### [EXERCISE BRIEF]
Copy each of the rows below back word for word, leaving nothing out.

### [RECORDS TO USE]

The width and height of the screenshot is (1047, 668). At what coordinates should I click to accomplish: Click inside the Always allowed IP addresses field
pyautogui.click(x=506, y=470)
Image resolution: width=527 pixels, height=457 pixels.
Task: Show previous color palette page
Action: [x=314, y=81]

### [EXERCISE OUTPUT]
The width and height of the screenshot is (1047, 668). At what coordinates should I click to accomplish: Click inside the Always allowed IP addresses field
pyautogui.click(x=506, y=470)
Image resolution: width=527 pixels, height=457 pixels.
Task: Show previous color palette page
Action: [x=314, y=81]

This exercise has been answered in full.